Conformational changes of transcobalamin induced by aquocobalamin binding - Mechanism of substitution of the cobalt-coordinated group in the bound ligand

Binding of aquo-, cyano-, or azidocobalamin (Cbl . OH2, Cbl . CN, and Cbl . N-3, respectively) to the recombinant human transcobalamin (TC) and haptocorrin from human plasma was investigated via stopped-flow spectroscopy, Association of cobalamins with haptocorrin always proceeded in one step.
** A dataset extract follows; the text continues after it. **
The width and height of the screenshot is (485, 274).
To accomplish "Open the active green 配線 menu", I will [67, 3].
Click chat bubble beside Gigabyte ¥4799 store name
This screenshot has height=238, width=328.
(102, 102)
TC, however, displayed a certain selectivity for the ligands: Cbl . CN or Cbl . N-3 bound in one step with k(+1) = 1 x 10(8) M-1 s(-1) (20 degrees C), whereas binding of Cbl . OH, under the same conditions occurred in two steps with k(+1) = 3 x 10(7) M-1 s(-1) (E-a = 30 kJ/mol) and k(+2) = 0.02 s(-1) (E-a = 120 kJ/mol). The second step of Cbl . OH2 binding was interpreted as a transformation of the initial "open" intermediate TC . Cbl . OH, to the "closed" conformation TC(Cbl) with displaced water. The backward transition from the closed to the open conformation was the reason for the identical rate-limiting steps during substitution of H2O in TC . Cbl . OH2 for cyanide or azide according to the reaction TC(Cbl) --> TC . Cbl . OH2 + CN-/N-3(-). The cyano and azido forms of holo-TC which were produced behaved as the open proteins. Different conformations of holo-TC, determined by the nature of the active group in the bound Cbl, may direct transportation of cobalamins in the organism.